(TASK DESCRIPTION) State how many lines in the listing below include the word "computer", and add nothing besides the number.

★ ★ ★ ★ ★ ★ ★

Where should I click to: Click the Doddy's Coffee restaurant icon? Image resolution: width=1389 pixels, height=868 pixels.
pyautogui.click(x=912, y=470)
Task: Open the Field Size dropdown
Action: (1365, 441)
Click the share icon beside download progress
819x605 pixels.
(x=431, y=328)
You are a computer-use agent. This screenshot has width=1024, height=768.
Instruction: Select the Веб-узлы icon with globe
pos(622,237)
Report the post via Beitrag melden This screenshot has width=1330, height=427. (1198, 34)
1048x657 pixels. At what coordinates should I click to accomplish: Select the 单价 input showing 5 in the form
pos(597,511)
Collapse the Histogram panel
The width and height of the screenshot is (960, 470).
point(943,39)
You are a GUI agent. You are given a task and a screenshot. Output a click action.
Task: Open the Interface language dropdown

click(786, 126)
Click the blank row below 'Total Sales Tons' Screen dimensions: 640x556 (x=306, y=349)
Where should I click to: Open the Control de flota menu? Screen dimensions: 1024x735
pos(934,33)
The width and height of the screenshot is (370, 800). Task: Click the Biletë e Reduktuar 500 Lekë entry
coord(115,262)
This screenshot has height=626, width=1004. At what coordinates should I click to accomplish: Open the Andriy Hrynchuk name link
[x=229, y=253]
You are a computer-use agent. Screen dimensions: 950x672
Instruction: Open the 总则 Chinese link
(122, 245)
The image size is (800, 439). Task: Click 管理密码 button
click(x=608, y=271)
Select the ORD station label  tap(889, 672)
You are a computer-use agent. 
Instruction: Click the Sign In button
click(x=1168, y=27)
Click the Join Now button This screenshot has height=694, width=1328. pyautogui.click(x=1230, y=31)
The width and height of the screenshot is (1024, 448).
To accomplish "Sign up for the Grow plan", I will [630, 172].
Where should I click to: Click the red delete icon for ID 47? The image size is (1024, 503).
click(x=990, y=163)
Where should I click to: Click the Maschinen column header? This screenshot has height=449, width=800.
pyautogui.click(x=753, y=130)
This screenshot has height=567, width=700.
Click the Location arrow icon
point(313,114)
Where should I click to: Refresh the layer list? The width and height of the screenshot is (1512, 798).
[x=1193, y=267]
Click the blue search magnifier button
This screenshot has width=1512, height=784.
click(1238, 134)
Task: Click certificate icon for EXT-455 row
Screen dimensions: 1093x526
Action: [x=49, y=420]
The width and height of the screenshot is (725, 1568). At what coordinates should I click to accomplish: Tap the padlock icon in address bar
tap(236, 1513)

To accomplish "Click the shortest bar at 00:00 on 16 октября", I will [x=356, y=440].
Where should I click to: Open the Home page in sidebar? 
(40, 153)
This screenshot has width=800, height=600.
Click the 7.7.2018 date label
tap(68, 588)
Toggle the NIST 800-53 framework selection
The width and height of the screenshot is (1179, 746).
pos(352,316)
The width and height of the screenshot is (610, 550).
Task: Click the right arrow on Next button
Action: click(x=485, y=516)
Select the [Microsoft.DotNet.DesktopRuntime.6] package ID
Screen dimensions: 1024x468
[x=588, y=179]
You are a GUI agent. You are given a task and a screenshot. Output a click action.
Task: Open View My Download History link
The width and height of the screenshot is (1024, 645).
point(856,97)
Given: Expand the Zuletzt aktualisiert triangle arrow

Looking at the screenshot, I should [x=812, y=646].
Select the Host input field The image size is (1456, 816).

★ ★ ★ ★ ★ ★ ★

(ANSWER TO THIS PROBLEM) 3